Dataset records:
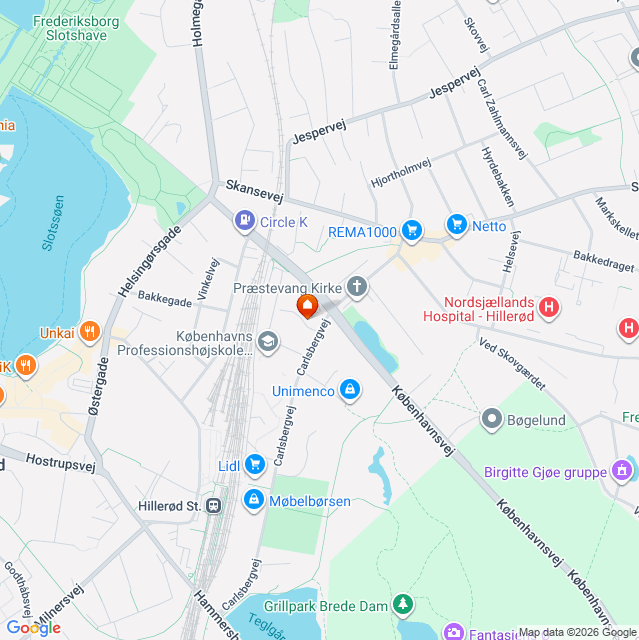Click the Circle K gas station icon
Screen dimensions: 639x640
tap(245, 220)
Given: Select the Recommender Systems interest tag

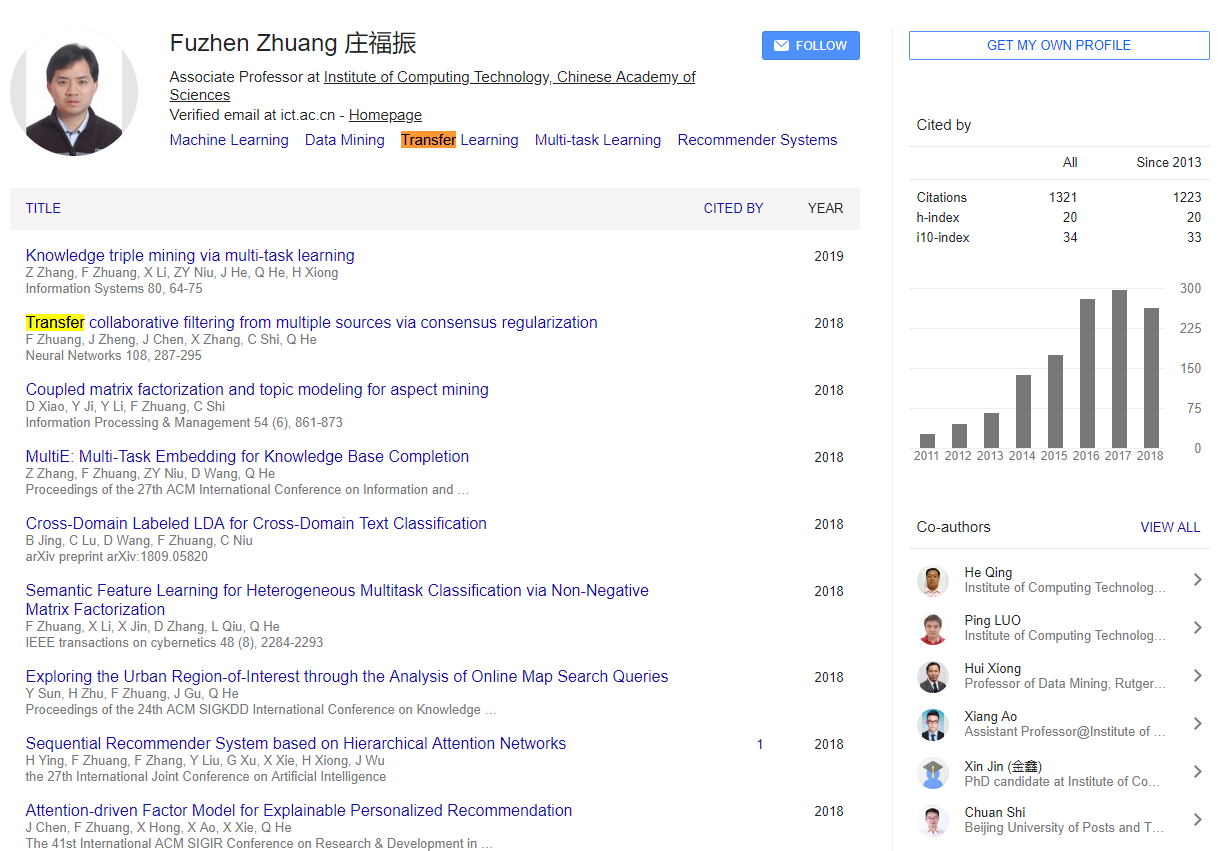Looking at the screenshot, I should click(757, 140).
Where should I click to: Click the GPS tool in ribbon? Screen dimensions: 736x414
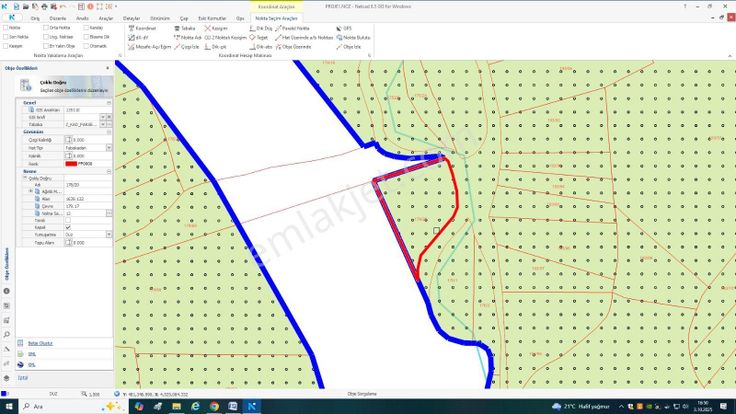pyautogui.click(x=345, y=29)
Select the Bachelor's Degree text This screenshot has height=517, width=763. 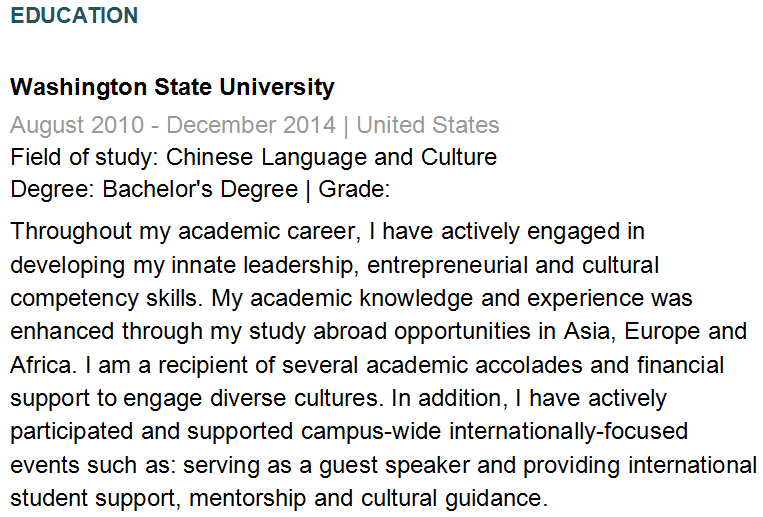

PROBLEM TO WORK ON — Your answer must be exactly the lines from the one containing "Given: Select the" through the last line of the records above, both included, with every picture left out.

EXERCISE RESPONSE —
Given: Select the Recommender Systems interest tag

Looking at the screenshot, I should click(757, 140).
Where should I click to: Click the GPS tool in ribbon? Screen dimensions: 736x414
pyautogui.click(x=345, y=29)
Select the Bachelor's Degree text This screenshot has height=517, width=763. 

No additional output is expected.